[Start of section]
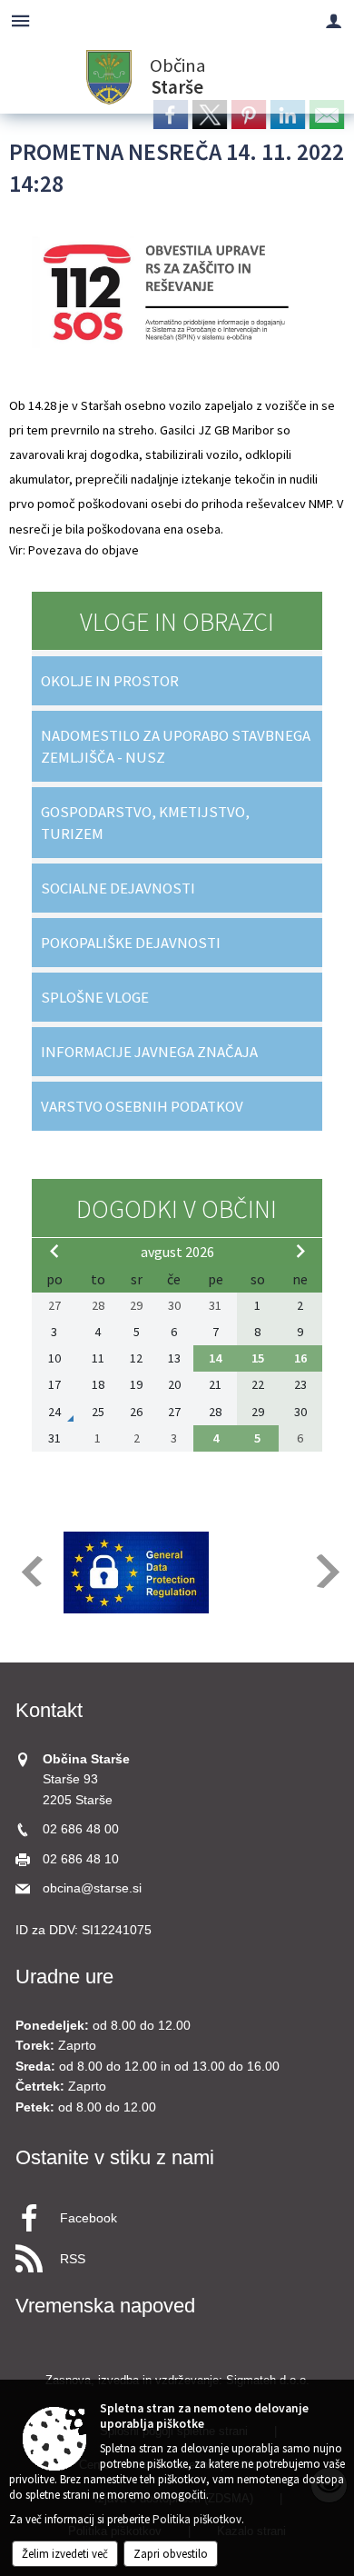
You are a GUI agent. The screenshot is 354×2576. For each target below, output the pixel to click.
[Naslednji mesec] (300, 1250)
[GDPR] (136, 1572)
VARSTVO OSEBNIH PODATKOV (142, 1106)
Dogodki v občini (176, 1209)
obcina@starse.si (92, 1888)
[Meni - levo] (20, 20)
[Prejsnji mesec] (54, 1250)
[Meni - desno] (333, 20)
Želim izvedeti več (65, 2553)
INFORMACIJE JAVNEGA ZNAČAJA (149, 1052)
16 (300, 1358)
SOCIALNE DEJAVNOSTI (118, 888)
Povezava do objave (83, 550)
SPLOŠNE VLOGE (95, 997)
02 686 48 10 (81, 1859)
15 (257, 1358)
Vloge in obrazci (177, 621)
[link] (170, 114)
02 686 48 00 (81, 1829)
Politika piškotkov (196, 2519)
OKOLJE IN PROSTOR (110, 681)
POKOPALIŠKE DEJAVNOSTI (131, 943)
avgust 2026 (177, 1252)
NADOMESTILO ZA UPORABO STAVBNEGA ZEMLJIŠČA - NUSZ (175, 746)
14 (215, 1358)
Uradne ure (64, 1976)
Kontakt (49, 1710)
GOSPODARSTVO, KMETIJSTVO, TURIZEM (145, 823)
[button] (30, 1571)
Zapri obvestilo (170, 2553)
[End of section]
**Work item:** Quote the records in full and exactly; skip any image.

**Written reply:**
You are a GUI agent. The screenshot is 354×2576. For each target below, output the pixel to click.
[Naslednji mesec] (300, 1250)
[GDPR] (136, 1572)
VARSTVO OSEBNIH PODATKOV (142, 1106)
Dogodki v občini (176, 1209)
obcina@starse.si (92, 1888)
[Meni - levo] (20, 20)
[Prejsnji mesec] (54, 1250)
[Meni - desno] (333, 20)
Želim izvedeti več (65, 2553)
INFORMACIJE JAVNEGA ZNAČAJA (149, 1052)
16 (300, 1358)
SOCIALNE DEJAVNOSTI (118, 888)
Povezava do objave (83, 550)
SPLOŠNE VLOGE (95, 997)
02 686 48 10 (81, 1859)
15 (257, 1358)
Vloge in obrazci (177, 621)
[link] (170, 114)
02 686 48 00 (81, 1829)
Politika piškotkov (196, 2519)
OKOLJE IN PROSTOR (110, 681)
POKOPALIŠKE DEJAVNOSTI (131, 943)
avgust 2026 (177, 1252)
NADOMESTILO ZA UPORABO STAVBNEGA ZEMLJIŠČA - NUSZ (175, 746)
14 (215, 1358)
Uradne ure (64, 1976)
Kontakt (49, 1710)
GOSPODARSTVO, KMETIJSTVO, TURIZEM (145, 823)
[button] (30, 1571)
Zapri obvestilo (170, 2553)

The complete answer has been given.